L’affaire débute comme un documentaire un rien nombriliste qui voit une jeune femme (incarnée par la réalisatrice en personne) victime d’une panne de voiture et contrainte de modifier ses plans en trouvant refuge dans un camping en basse saison où ont échoué des personnages multiples et variés. Là, elle va prendre goût à cet imprévu et en profiter pour dresser une sorte d’état des lieux de sa vie en vrac, loin de tous ses repères habituels. Jusqu’au moment où elle se trouve littéralement happée par ce cadre bucolique auréolé d’une légende providentielle sous la forme d’une créature lacustre qui pare ce site breton quelconque d’une modeste aura propice au tourisme. Le film brise ainsi les codes du cinéma intimiste pour se frotter au fantastique en tout juste soixante-dix minutes et nous entraîne dans un univers à peu près tout semble possible. Camping du lac repose sur la capacité de son actrice-réalisatrice à nous émerveiller à partir d’un décor champêtre qui révèle petit à petit des ressources insoupçonnées.

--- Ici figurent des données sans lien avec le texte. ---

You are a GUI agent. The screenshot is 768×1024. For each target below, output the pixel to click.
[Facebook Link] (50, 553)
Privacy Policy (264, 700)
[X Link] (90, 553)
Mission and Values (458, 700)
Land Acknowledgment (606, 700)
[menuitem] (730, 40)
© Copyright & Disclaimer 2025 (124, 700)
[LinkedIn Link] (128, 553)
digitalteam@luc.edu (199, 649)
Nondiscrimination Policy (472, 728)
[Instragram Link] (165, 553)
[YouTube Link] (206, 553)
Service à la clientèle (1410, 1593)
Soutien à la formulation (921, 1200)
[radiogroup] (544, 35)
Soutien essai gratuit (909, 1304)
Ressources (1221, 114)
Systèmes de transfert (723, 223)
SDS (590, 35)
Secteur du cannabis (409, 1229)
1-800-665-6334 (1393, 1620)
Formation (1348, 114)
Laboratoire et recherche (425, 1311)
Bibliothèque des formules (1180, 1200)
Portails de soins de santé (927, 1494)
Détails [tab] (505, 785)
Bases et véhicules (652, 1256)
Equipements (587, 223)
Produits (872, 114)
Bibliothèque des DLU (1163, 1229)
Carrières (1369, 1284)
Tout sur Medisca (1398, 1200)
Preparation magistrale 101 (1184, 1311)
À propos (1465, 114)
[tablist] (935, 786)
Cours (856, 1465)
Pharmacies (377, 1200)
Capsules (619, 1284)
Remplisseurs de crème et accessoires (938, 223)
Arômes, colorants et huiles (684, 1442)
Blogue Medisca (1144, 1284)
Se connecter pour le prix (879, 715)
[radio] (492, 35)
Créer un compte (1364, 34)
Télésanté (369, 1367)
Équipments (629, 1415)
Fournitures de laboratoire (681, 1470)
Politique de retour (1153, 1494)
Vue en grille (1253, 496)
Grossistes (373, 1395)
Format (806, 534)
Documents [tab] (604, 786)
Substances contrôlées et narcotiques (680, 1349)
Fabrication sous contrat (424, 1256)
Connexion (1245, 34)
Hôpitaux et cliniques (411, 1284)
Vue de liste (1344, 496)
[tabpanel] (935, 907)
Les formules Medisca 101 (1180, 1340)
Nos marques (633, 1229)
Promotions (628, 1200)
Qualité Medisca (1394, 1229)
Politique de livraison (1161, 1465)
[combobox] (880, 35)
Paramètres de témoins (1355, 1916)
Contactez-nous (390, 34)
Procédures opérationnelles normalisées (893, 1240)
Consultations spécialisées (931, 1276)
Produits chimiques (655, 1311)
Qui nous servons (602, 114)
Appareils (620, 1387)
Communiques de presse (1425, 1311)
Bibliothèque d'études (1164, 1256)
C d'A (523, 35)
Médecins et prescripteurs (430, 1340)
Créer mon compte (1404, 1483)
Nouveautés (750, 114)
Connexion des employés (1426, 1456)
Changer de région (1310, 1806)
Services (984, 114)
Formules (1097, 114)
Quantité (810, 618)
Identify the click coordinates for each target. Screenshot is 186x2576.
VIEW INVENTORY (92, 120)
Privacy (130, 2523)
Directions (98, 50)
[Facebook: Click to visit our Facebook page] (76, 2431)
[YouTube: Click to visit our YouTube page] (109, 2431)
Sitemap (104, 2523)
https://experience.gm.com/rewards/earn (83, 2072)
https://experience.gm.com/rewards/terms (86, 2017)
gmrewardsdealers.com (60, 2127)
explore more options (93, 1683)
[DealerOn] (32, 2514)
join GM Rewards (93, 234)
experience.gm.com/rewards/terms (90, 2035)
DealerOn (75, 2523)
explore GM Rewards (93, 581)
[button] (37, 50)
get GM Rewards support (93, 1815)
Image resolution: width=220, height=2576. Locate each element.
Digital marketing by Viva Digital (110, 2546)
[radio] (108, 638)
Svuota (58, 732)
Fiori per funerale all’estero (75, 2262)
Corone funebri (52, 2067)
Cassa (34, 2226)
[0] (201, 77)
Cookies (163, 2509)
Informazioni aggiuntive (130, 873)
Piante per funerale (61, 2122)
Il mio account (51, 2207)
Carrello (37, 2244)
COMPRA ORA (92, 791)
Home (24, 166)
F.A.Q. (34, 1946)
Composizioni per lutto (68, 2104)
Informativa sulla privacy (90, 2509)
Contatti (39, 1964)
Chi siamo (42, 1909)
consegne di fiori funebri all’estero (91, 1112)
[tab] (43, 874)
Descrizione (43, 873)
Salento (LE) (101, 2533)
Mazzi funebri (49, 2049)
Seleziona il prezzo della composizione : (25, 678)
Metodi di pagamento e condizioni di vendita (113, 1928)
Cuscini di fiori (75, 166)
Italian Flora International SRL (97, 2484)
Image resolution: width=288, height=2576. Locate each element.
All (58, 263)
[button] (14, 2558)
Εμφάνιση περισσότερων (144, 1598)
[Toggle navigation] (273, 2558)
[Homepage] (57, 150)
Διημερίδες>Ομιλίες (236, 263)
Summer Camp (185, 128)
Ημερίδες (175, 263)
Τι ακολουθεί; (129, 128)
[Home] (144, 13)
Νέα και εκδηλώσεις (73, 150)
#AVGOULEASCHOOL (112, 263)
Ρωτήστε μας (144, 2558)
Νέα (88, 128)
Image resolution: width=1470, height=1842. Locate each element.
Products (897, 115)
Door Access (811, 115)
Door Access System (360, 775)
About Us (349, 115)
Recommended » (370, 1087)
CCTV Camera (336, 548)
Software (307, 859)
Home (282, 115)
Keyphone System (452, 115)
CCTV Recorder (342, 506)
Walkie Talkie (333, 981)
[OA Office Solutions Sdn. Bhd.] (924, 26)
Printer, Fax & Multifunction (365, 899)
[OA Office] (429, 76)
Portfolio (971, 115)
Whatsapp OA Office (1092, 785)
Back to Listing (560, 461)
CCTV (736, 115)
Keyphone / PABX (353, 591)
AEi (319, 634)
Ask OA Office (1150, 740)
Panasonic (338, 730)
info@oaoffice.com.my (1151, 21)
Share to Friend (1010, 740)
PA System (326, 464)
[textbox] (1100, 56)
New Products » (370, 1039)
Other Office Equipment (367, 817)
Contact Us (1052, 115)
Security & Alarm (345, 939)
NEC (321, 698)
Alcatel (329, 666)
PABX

Avec la morale écolo dont est porteuse cette étude de mœurs selon laquelle certaines légendes devraient le rester et que quand elles finissent par se réaliser, une réalité moins glorieuse se charge de briser nos rêves les plus fous. Son propos polyphonique nous entraîne ainsi dans une autre dimension où le dérèglement climatique a le pouvoir de réduire nos fantasmes à néant. Le film possède cette faculté rare qui consiste à dériver progressivement d’un point de vue nombriliste à une parabole sur l’état d’un monde en sursis, en osant à peu près tout, y compris la poésie.

Jean-Philippe Guerand

Film franco-belge d’Éléonore Saintagnan (2023), avec Éléonore Saintagnan, Anna Turluc’h, Jean-Benoît Ugeux. 1h10.